Smoke was charged with two counts of felony battery on a correctional officer. I.C. § 18-915(c). Smoke moved to dismiss the charges, arguing that I.C. § 18-915(e) does not apply to county jailers. The record indicates that on December 27, 1995, Smoke moved to amend his motion to request a remand to the magistrate division and a reduction of the charges to a misdemeanor. At the hearing on Smoke’s motion, the district court indicated that it was granting Smoke’s motion for remand and a reduction of the charges. The prosecutor, however, requested “that the court grant the motion to dismiss as opposed to the motion to remand.” The district court proceeded to dismiss the charges, as requested by the state. The state appealed.
Smoke asserts that the state’s appeal should be dismissed based on our Supreme Court’s holding in State v. Owsley, 105 Idaho 836, 673 P.2d 436 (1983). We agree. In Owsley, the defendant was charged with delivery of a controlled substance. The defendant moved to dismiss the charge or, in the alternative, to reduce the charge to possession of a controlled substance. The prosecutor requested that the trial court dismiss the case if the court was inclined to grant the defendant’s motion to reduce the charge.
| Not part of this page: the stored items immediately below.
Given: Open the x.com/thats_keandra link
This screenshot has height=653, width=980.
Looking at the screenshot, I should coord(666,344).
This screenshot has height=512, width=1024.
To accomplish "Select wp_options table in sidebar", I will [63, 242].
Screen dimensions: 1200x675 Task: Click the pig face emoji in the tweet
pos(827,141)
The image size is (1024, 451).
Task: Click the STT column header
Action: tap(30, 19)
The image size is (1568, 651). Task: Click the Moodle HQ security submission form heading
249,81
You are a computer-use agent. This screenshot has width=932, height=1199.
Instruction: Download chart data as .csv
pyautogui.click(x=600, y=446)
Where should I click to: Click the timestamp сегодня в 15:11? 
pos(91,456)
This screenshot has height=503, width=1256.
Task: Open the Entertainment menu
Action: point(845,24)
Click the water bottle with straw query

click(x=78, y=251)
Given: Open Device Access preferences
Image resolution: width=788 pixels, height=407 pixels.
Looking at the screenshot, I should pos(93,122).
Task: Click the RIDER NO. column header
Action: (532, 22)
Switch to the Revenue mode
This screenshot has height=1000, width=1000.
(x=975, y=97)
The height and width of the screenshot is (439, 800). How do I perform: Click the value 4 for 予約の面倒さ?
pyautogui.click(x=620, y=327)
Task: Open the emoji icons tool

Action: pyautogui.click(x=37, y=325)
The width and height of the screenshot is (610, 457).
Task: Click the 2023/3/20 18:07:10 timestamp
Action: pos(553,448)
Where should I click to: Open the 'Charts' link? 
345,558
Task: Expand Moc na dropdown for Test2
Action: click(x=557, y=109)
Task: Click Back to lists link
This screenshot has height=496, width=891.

The trial court granted the state’s request, and dismissed the charge rather than reducing it. The state appealed. The Idaho Supreme Court dismissed the state’s appeal, holding that because the state requested the trial court “to dismiss the charge, [the State] has invited the very error of which it now complains. Thus, even if the trial court erred in granting the dismissal, the State is foreclosed on appeal from contending that the dismissal was erroneous.” Id. at 838, 673 P.2d at 438.
In light of Owsley, we hold that because the state requested the district court to dismiss the charges, as opposed to a reduction of the charges and remand to the magistrate division, the state has invited the error of which it now complains. Thus, the state is foreclosed from contending that the dismissal of the charges was erroneous. Accordingly, the state’s appeal is hereby dismissed.